Copy out the rows verbatim, starting at the very first line and ending at the line that contains "Looking at the screenshot, I should coord(869,356).", both included.

* Input material:
********

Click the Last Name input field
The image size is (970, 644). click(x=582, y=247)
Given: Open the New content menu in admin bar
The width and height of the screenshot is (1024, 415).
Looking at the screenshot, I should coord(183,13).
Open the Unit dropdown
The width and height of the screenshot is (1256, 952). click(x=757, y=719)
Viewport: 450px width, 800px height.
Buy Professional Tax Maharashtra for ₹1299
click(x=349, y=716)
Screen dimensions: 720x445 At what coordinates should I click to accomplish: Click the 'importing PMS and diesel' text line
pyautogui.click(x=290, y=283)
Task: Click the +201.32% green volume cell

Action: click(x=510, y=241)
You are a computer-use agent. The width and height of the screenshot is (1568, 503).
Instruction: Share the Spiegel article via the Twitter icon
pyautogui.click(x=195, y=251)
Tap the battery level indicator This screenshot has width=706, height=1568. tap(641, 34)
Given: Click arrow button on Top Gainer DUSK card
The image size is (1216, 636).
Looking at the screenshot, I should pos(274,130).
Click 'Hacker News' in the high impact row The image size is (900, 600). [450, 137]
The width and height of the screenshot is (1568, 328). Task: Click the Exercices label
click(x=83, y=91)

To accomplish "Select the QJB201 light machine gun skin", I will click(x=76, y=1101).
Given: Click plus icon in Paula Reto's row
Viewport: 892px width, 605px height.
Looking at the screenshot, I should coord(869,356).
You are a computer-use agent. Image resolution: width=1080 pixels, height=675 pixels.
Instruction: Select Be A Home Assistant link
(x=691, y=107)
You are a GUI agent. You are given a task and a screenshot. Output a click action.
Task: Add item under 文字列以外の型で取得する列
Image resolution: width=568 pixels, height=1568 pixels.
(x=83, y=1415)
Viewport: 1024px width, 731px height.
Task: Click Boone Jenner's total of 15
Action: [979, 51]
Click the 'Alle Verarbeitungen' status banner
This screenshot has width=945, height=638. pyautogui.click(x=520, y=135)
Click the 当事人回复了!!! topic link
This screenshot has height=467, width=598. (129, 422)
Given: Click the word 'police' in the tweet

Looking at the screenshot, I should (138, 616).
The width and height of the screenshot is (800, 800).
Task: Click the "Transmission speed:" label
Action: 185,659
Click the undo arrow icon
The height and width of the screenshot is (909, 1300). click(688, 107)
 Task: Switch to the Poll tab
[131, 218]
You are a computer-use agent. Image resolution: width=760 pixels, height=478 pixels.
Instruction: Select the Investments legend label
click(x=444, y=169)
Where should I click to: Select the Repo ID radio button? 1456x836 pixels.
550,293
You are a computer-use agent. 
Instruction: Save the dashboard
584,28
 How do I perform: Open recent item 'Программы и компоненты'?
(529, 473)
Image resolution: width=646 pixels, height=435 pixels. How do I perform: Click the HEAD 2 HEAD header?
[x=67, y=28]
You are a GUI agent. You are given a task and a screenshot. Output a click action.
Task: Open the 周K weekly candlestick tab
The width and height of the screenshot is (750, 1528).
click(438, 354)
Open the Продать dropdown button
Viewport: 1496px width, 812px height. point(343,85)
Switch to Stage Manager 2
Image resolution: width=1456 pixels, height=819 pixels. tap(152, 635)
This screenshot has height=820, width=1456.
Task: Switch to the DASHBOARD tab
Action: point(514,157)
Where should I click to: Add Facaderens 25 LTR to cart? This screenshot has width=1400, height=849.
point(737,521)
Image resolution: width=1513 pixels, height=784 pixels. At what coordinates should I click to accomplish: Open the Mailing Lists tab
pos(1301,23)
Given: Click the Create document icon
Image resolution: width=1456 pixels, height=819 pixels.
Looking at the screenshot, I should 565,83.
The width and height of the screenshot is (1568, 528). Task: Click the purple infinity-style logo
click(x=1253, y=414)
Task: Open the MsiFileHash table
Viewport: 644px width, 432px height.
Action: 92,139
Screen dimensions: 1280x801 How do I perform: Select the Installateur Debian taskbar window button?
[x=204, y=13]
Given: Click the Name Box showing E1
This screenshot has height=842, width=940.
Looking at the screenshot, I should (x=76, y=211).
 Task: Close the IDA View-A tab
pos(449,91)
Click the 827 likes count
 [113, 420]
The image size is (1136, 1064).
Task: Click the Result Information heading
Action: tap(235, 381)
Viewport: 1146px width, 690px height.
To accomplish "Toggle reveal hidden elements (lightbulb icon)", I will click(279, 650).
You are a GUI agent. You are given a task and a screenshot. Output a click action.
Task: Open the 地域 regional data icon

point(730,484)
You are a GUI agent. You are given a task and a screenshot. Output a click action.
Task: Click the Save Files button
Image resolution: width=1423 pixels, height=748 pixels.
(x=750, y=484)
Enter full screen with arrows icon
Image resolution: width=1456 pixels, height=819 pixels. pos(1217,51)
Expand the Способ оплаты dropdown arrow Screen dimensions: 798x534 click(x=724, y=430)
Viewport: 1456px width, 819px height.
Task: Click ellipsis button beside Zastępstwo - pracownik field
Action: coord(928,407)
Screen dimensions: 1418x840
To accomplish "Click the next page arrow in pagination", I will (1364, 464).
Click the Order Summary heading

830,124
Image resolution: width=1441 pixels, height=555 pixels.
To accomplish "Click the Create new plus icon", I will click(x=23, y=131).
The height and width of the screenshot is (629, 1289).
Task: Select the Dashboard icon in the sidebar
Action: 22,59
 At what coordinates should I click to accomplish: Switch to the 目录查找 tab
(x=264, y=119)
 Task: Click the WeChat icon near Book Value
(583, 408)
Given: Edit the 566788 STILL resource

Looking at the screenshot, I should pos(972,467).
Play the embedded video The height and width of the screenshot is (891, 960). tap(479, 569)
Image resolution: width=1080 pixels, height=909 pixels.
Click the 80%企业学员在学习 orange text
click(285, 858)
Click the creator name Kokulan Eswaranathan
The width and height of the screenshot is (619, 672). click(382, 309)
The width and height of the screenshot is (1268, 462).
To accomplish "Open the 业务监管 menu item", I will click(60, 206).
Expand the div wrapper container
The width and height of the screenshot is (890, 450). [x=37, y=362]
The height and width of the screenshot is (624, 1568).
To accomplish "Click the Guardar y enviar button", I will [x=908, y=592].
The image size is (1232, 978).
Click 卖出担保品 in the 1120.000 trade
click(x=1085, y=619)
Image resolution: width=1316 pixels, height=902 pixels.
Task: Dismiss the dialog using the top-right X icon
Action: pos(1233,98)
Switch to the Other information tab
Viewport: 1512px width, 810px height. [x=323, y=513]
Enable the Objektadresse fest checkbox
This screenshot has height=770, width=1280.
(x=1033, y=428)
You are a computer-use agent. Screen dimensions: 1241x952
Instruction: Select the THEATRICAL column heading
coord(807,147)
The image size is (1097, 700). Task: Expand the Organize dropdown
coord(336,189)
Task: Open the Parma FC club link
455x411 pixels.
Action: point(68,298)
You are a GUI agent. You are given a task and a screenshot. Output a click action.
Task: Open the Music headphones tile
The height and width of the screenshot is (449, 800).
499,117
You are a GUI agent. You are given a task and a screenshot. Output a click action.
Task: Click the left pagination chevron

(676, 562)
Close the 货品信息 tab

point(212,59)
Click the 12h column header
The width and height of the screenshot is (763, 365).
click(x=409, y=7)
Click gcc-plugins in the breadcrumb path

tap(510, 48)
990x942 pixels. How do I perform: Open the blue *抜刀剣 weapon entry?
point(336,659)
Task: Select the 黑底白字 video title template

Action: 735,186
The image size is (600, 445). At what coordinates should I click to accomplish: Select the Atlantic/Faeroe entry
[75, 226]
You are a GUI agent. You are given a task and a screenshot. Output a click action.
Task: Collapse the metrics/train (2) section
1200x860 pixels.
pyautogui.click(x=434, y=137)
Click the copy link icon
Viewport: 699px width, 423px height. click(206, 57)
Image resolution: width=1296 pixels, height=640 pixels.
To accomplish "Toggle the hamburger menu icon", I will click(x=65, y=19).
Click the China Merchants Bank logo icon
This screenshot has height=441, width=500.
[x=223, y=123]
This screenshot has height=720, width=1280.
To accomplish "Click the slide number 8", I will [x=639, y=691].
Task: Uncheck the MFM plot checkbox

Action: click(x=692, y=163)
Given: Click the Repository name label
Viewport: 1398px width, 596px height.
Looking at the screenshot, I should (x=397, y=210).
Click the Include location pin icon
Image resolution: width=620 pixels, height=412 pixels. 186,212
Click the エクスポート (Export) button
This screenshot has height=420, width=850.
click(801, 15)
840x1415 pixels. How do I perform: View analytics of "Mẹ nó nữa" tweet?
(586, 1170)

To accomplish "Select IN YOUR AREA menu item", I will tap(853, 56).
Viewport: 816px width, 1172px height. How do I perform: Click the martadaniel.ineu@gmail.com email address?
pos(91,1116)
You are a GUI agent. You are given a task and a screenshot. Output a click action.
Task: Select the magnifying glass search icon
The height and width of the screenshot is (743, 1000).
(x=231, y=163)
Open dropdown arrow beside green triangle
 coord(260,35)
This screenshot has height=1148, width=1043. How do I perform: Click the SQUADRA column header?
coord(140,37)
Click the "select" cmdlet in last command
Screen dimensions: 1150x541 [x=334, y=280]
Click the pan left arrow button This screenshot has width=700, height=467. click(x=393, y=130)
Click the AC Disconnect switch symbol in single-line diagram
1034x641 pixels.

********

* Answer for the task:
Click the Last Name input field
The image size is (970, 644). click(x=582, y=247)
Given: Open the New content menu in admin bar
The width and height of the screenshot is (1024, 415).
Looking at the screenshot, I should coord(183,13).
Open the Unit dropdown
The width and height of the screenshot is (1256, 952). click(x=757, y=719)
Viewport: 450px width, 800px height.
Buy Professional Tax Maharashtra for ₹1299
click(x=349, y=716)
Screen dimensions: 720x445 At what coordinates should I click to accomplish: Click the 'importing PMS and diesel' text line
pyautogui.click(x=290, y=283)
Task: Click the +201.32% green volume cell

Action: click(x=510, y=241)
You are a computer-use agent. The width and height of the screenshot is (1568, 503).
Instruction: Share the Spiegel article via the Twitter icon
pyautogui.click(x=195, y=251)
Tap the battery level indicator This screenshot has width=706, height=1568. tap(641, 34)
Given: Click arrow button on Top Gainer DUSK card
The image size is (1216, 636).
Looking at the screenshot, I should pos(274,130).
Click 'Hacker News' in the high impact row The image size is (900, 600). [450, 137]
The width and height of the screenshot is (1568, 328). Task: Click the Exercices label
click(x=83, y=91)

To accomplish "Select the QJB201 light machine gun skin", I will click(x=76, y=1101).
Given: Click plus icon in Paula Reto's row
Viewport: 892px width, 605px height.
Looking at the screenshot, I should coord(869,356).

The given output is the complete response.